TASK INSTRUCTIONS —
Please swap "input field" for "text box" throughout the records below and write them out again with everything else unchanged.

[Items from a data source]
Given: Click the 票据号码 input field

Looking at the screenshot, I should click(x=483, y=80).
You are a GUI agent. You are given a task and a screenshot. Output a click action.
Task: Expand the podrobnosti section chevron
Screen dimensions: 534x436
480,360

ANSWER BELOW —
Given: Click the 票据号码 text box

Looking at the screenshot, I should click(x=483, y=80).
You are a GUI agent. You are given a task and a screenshot. Output a click action.
Task: Expand the podrobnosti section chevron
Screen dimensions: 534x436
480,360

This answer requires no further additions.